Fahrenheit et la peur des nombres négatifs

Sans doute pour éviter les nombres négatifs, Daniel Gabriel Fahrenheit (1686 – 1736) fixa l’origine des températures (0° Fahrenheit) à la plus basse qu’il ait observée. C’était durant l’hiver 1709 dans la ville de Dantzig, où il habitait. Pour 100° Fahrenheit, il choisit la température corporelle d’un cheval sain ! Dans son système, l’eau gèle à 32° et elle bout à 212° environ.

100° Fahrenheit correspond à la température corporelle d’un cheval sain.

L’absolu du zéro

Ces choix étranges de Fahrenheit s’expliquent par la réticence de l’époque devant les nombres négatifs. On préférait d’ailleurs parler de quantités plutôt que de nombres. Il s’agissait d’artifices de calcul pour résoudre des équations, dont on écartait ensuite les solutions négatives. Tout en étant une origine, zéro véhicule une idée d’absolu, en dessous duquel on ne peut aller, comme on le voit chez Blaise Pascal (1623 – 1662) qui, dans ses Pensées, écrit cette phrase surprenante :

Trop de vérité nous étonne ; j’en sais qui ne peuvent comprendre que, qui de zéro ôte 4, reste zéro.

Cette idée a perduré jusqu’au XIXe siècle, Lazare Carnot (1753 – 1823) écrivait encore :

Pour obtenir réellement une quantité négative isolée, il faudrait retrancher une quantité effective de zéro, ôter quelque chose de rien : opération impossible.
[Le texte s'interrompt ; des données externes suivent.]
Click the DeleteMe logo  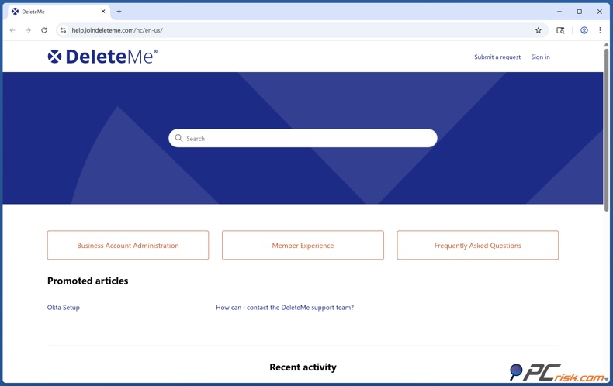[x=102, y=57]
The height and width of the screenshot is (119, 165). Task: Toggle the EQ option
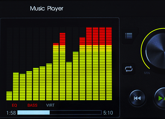pyautogui.click(x=15, y=105)
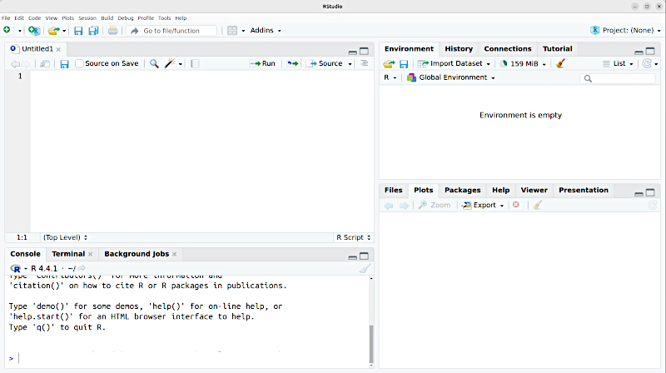The width and height of the screenshot is (666, 373).
Task: Toggle the Source on Save checkbox
Action: click(x=80, y=63)
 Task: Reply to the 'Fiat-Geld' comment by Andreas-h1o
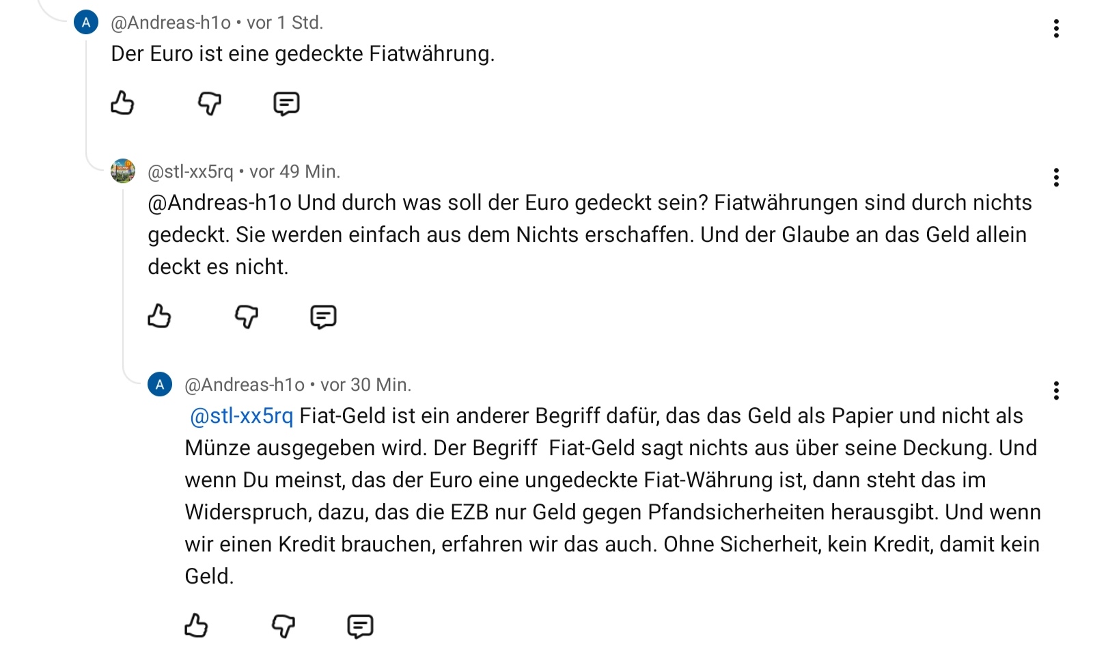[x=360, y=625]
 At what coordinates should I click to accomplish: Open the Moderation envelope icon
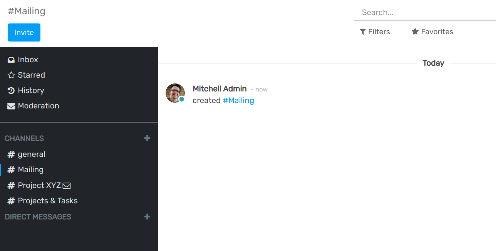click(x=11, y=105)
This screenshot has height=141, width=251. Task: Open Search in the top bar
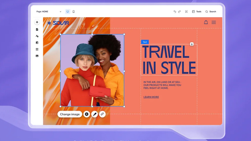tap(211, 12)
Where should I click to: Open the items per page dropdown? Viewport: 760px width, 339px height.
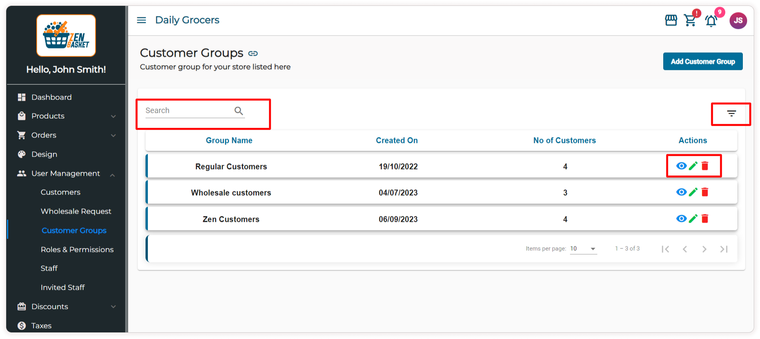point(583,249)
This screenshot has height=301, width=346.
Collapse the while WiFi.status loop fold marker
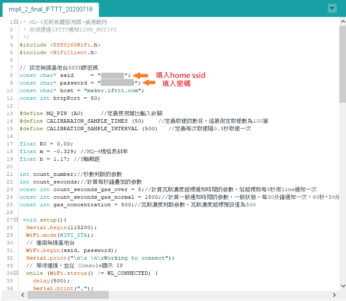point(16,273)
Comment donc concevoir une quantité négative isolée ?

La solution de Cauchy

La question semble cependant résolue avec Augustin Louis Cauchy (1789 – 1857) qui, dans son Cours d’analyse de l’Ecole royale polytechnique définit les nombres relatifs comme une partie numérique précédée d’un signe + ou – :

Le signe + ou – placé devant un nombre en modifiera la signification, à-peu-près comme un adjectif modifie celle du substantif.

Conversion entre degrés Celsius et degrés Fahrenheit

Les variations étant linéaires dans les deux cas, la relation est affine, c’est-à-dire de la forme : TF = a TC + b. Les deux coïncidences donnent les relations : b = 32 et 100 a + b = 212 d’où : a = 1,8 et b = 32. Nous en déduisons la formule : TF = 1,8 TC + 32. Ainsi la température de 37° Celsius donne : 1,8 x 37 + 32 = 98,6° Fahrenheit.